DATA FOR ANALYSIS =>
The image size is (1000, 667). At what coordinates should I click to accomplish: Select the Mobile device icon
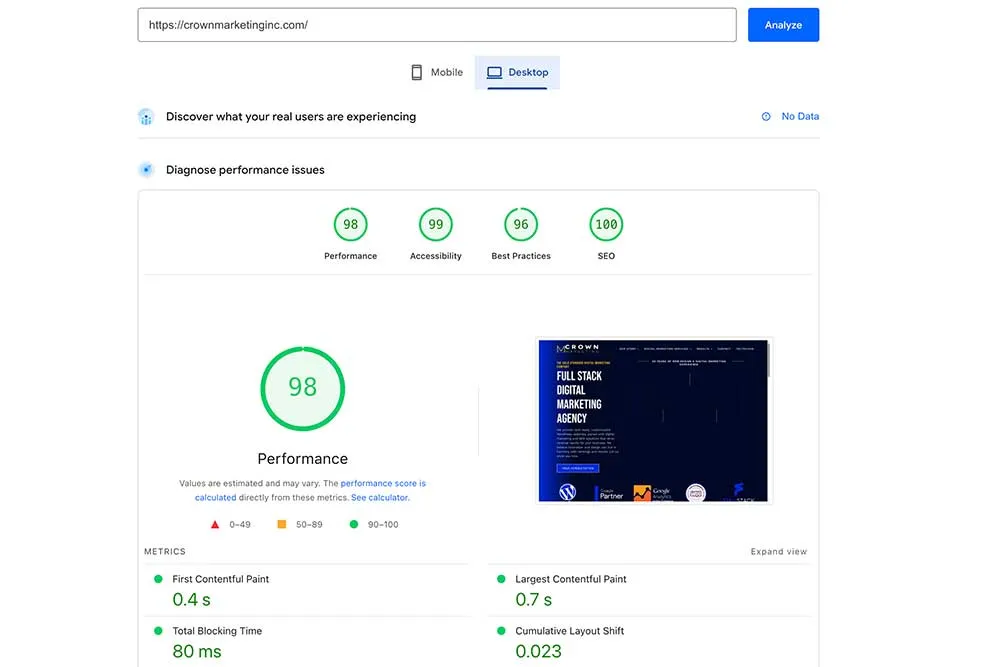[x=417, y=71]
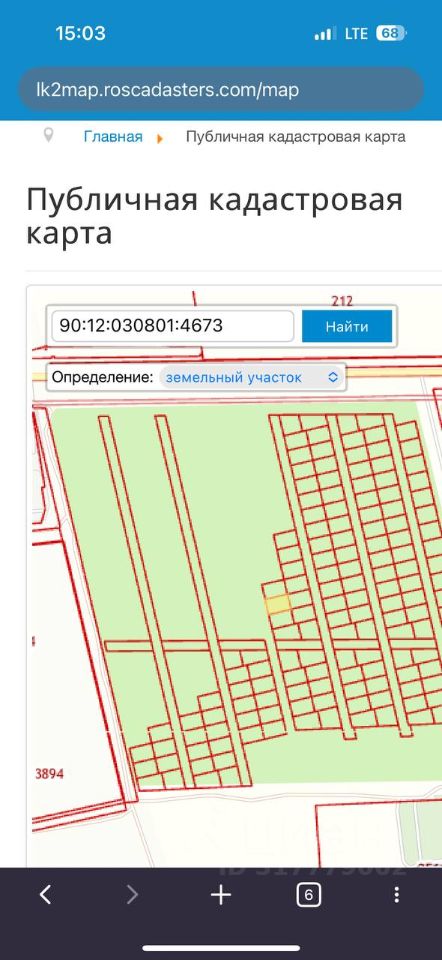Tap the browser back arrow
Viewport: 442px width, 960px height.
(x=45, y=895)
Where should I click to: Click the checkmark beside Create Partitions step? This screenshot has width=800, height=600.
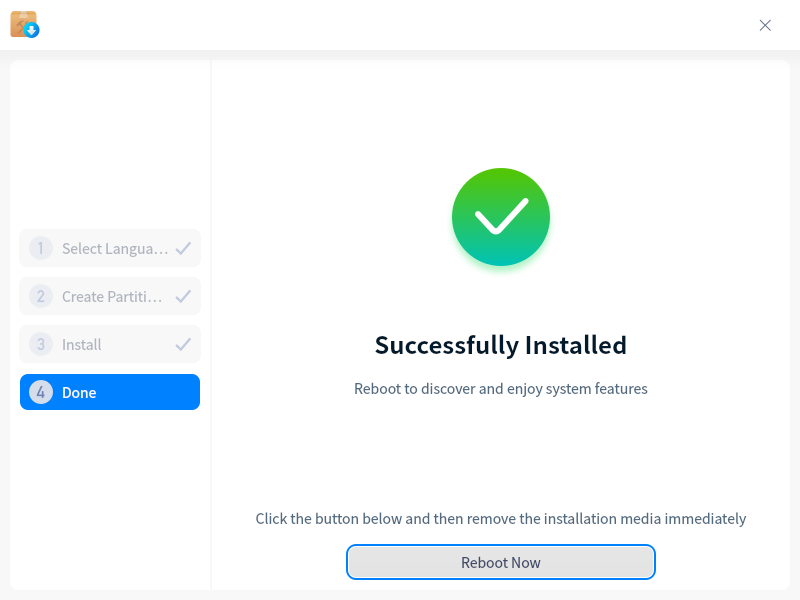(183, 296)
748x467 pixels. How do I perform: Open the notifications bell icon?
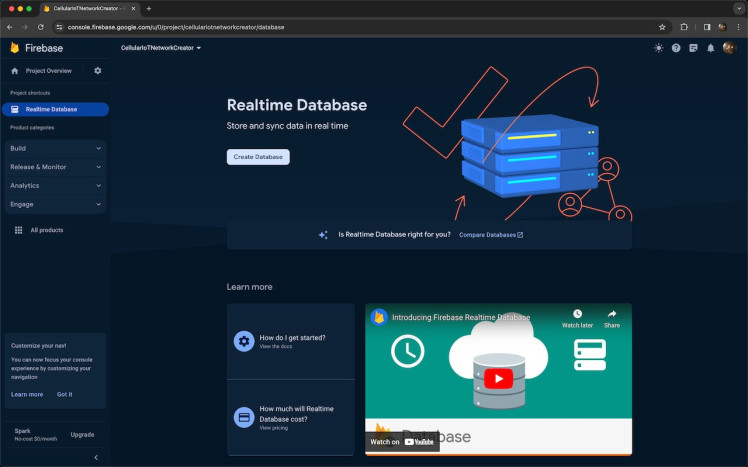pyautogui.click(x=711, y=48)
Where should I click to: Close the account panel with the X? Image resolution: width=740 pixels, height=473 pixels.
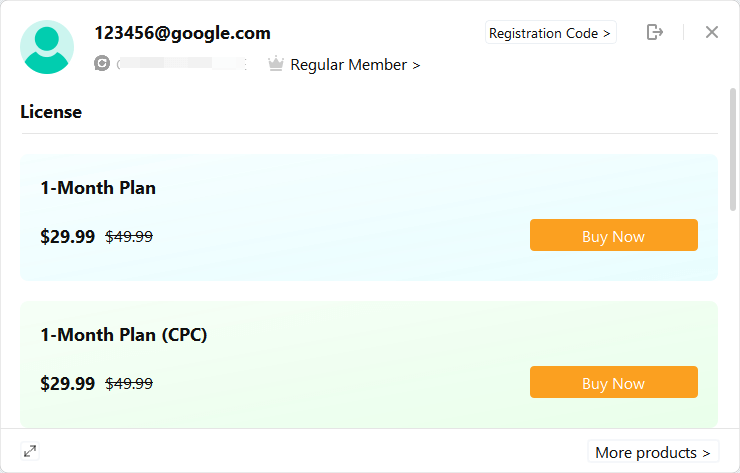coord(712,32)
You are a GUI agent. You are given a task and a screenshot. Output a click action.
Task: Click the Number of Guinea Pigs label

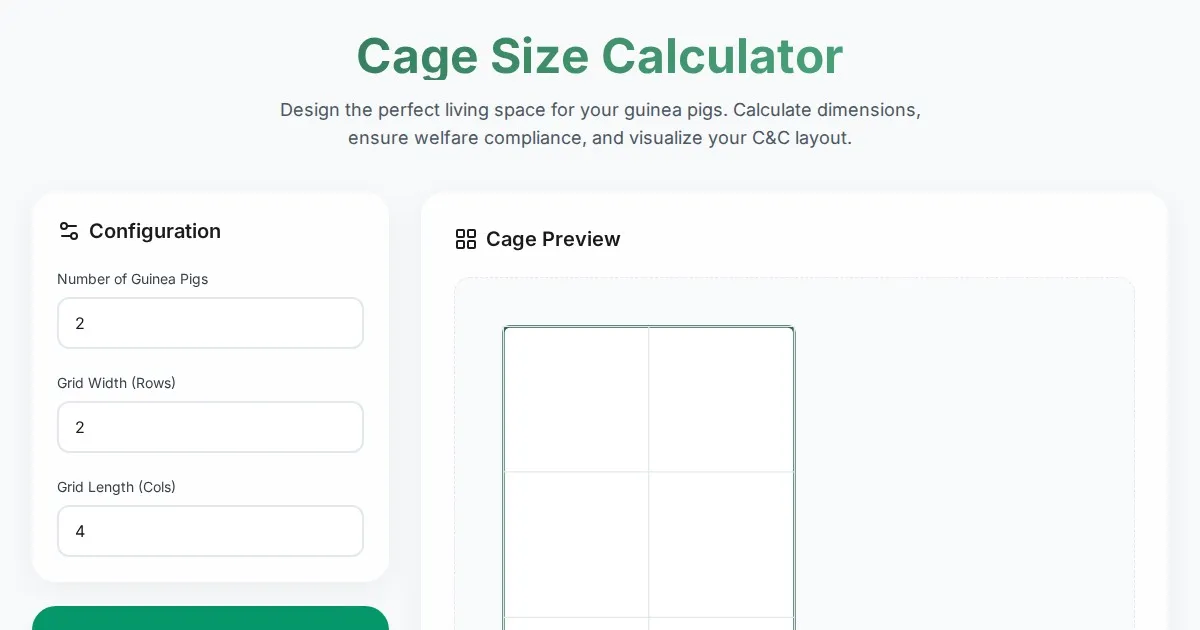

EXERCISE OBJECTIVE =>
Produce the entries again, word for word, without any of their pictures.

SOLUTION FOR THIS PROBLEM =>
The image size is (1000, 667). At what coordinates should I click to accomplish: Select the Mobile device icon
[x=417, y=71]
Tap the browser back arrow
Viewport: 442px width, 960px height.
(x=45, y=895)
Where should I click to: Click the checkmark beside Create Partitions step? This screenshot has width=800, height=600.
(183, 296)
748x467 pixels. How do I perform: Open the notifications bell icon?
pyautogui.click(x=711, y=48)
Where should I click to: Close the account panel with the X? Image resolution: width=740 pixels, height=473 pixels.
coord(712,32)
You are a GUI agent. You are given a task and a screenshot. Output a click action.
Task: Click the Number of Guinea Pigs label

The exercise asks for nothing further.